Wednesday, March 14, 2012

Morroccan chicken salad

Down here in the southern part of the country, Autumn (Fall) is upon us. So, using this recipe as inspiration, I made this lovely spicy Moroccan Chicken salad. Actually, if you follow the recipe word for word - it is a very nice salad, but I happened to have some chicken that needed to be used up, so effectively I substituted chicken for the chick peas here. I also made mine a bit spicier! Of course, if you would prefer, you can use a "pre-made" Moroccan seasoning. It won't have the same depth of flavour but if you need something quick for a weeknight meal, that is always an option. 

Monday was a public holiday here in Victoria so the week is flying by. I can't wait to get stuck into some serious cooking again this weekend! The tomato glut continues, so I will be pickling them this time. Guest reviewer Shirley has kindly provided me with a green pickled tomato recipe that has been passed down the generations so I will be giving that a try to use up some of them. Then it will be time to get the garden ready for winter planting! Can't wait to plant some root vegetables and new lots of greens. 

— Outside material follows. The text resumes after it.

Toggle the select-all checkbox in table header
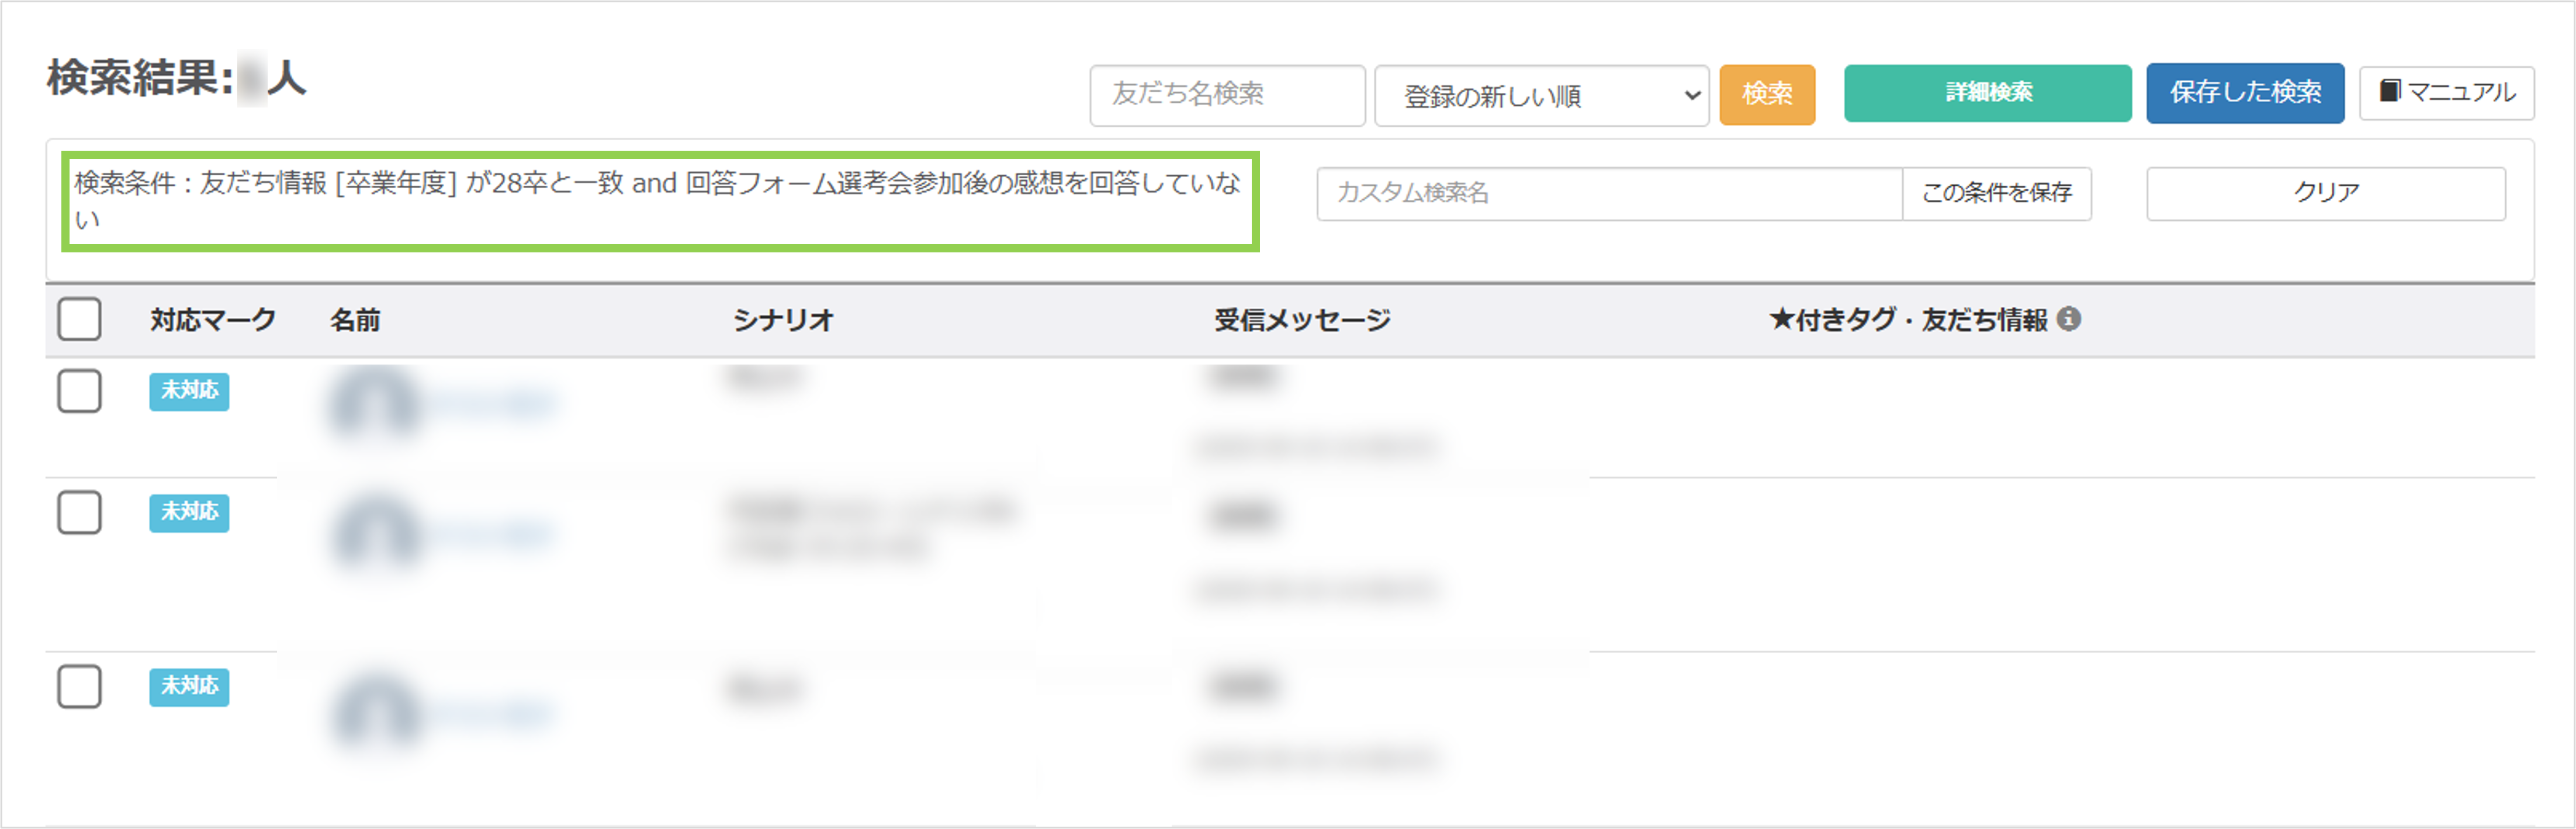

Enjoy the recipe folks - this is definitely something I'll be making again!

Moroccan Chicken Salad

1/2 butternut pumpkin, peeled, chopped into 2cm pieces
  • 2 carrots, diced
  • 1 zucchini,diced
  • 2 chicken breasts, diced
  • 2 tsp ground cumin
  • 1 tsp ground nutmeg
  • 2 tsp ground coriander
  • 1 tsp ground allspice
  • 1 tsp ground ginger
  • 1 tsp cayenne pepper
  • 1 tsp ground cinnamon
  • 1 tsp dried chili flakes
  • 1/3 cup (80ml) olive oil
  • 1 1/2 cups (375ml) vegetable stock, heated
  • Grated zest and juice of 1 lemon
  • 250g cherry tomatoes, halved
  • 1 red onion, thinly sliced
  • 1/2 bunch mint, leaves picked
  • 1/2 bunch coriander, leaves picked
  • 2 tbs flaked almonds, toasted
  • 170g tub tzatziki

Preheat the oven to 200°C.
1. Lightly grease an oven roasting tray. 
2. In a large bowl, toss the pumpkin, carrot and zucchini with the chicken, spices and about 2 tablespoons oil, ensuring everything is evenly coated in the oil and spices.
3. Arrange in a single layer on the baking tray and roast for 20-25 minutes until the chicken is cooked evenly and the vegetables are golden and tender
4. Whisk together the lemon juice and zest with the remaining 2 tablespoons oil.
5. Stir the dressing into the salad. Gently toss the roasted vegetables, cherry tomatoes, onion, mint and coriander with the couscous.
6. Spoon the salad onto plates and sprinkle over the toasted almonds. Serve with a dollop of tzatziki.